How and why did we do landmark recognition in Mail.ru Cloud
With the advent of high-quality cameras in mobile phones, we are photographing more and more often, shooting videos of the bright and important moments of our lives. Many of us have photo archives dating back tens of years and thousands of photographs, in which it is becoming increasingly difficult to navigate. Remember how long it often took to find the right photo several years ago.
One of the goals of Mail.ru Cloud is to provide the most convenient access and search in your photo and video archive. To do this, we, the Mail.ru machine vision team, have created and implemented smart photo processing systems: search by objects, scenes, faces, etc. Another such striking technology is the recognition of sights. And today I’ll talk about how we solved this problem with the help of Deep Learning.
Imagine the situation: you went on vacation and brought a bunch of photos. And in a conversation with friends, they asked you to show how you visited a palace, castle, pyramid, temple, lake, waterfall, mountain, etc. You start frantically scrolling through the folder with photos, trying to find the right one. Most likely, you do not find it among hundreds of images, and say that you will show later.
We solve this problem by grouping custom photos into albums. This makes it easy to find the right pictures in just a few clicks. Now we have albums on faces, on objects and scenes, as well as on attractions.
Photos with landmarks are important because they often display significant moments of our lives (for example, travel). These can be photographs in the background of some architectural structure or a corner of nature untouched by man. Therefore, we need to find these photos and give users easy and quick access to them.
But there is a nuance: you can’t just take and train some model to recognize the sights, there are a lot of difficulties.
- Firstly, we cannot clearly describe what a “landmark” is. We can’t say why one building is a landmark, and standing next to it is not. This is not a formalized concept, which complicates the formulation of the recognition problem.
- Secondly, the sights are extremely diverse. It can be historical or cultural buildings - temples, palaces, castles. These can be the most diverse monuments. It can be natural objects - lakes, canyons, waterfalls. And one model must be able to find all these attractions.
- Thirdly, there are very few images with sights, according to our calculations, they are found only in 1-3% of user photos. Therefore, we cannot allow ourselves mistakes in recognition, because if we show a person a photo without a point of interest, it will be immediately noticeable and will cause bewilderment and negative reaction. Or, on the contrary, we showed the person a photo with a landmark in New York, and he had never been to America. So the recognition model must have a low FPR (false positive rate).
- Fourth, about 50% of users, or even more, turn off the storage of geo-information when photographing. We need to take this into account and determine the place solely from the image. Most services that today somehow manage to work with places of interest do this thanks to geodata. Our initial requirements were tougher.

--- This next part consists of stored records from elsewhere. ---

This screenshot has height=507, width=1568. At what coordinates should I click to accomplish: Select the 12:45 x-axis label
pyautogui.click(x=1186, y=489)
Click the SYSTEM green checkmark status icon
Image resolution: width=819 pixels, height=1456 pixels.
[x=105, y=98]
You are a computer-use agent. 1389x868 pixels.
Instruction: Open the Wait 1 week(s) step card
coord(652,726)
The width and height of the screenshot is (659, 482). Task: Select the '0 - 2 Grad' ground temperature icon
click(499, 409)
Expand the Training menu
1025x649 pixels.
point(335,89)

I will show now with examples.
Here are similar objects, three French Gothic cathedrals. The left is the Amiens Cathedral, in the middle of the Reims Cathedral, on the right is Notre Dame de Paris.
Even a person needs some time to look at them and understand that these are different cathedrals, and the machine must also be able to cope with it, and faster than a person.
And here is an example of another difficulty: the three photos on the slide are Notre Dame de Paris, taken from different angles. The photos turned out to be very different, but they all need to be recognized and found.
Natural objects are completely different from architectural ones. On the left is Caesarea in Israel, on the right is the English Park in Munich.
In these photographs there are very few characteristic details for which the model can “catch on”.
Our method is completely based on deep convolutional neural networks. As an approach to learning, they chose the so-called curriculum learning - learning in several stages. In order to work more efficiently both in the presence of geodata and in the absence thereof, we made a special inference (conclusion). I’ll tell you about each of the stages in more detail.
The fuel for machine learning is data. And first of all, we needed to collect a dataset for model training.
We divided the world into 4 regions, each of which is used at different stages of training. Then, countries were taken in each region, for each country a list of cities was compiled and a database of photos of their attractions was compiled. Examples of data are presented below.
First, we tried to train our model on the resulting base. The results were bad. They began to analyze, and it turned out that the data is very "dirty." Each attraction had a large amount of garbage. What to do? Manually reviewing the entire huge amount of data is expensive, dreary and not very smart. Therefore, we did an automatic cleaning of the base, during which manual processing is used only at one step: for each attraction, we manually selected 3-5 reference photographs that accurately contain the desired attraction in a more or less correct perspective. It turns out pretty quickly, because the volume of such reference data is small relative to the entire database. Then, automatic cleaning based on deep convolutional neural networks is already performed.
Further I will use the term "embedding", by which I will understand the following. We have a convolutional neural network, we trained it for classification, cut off the last classification layer, took some images, drove through the network and received a numerical vector at the output. I will call it embedding.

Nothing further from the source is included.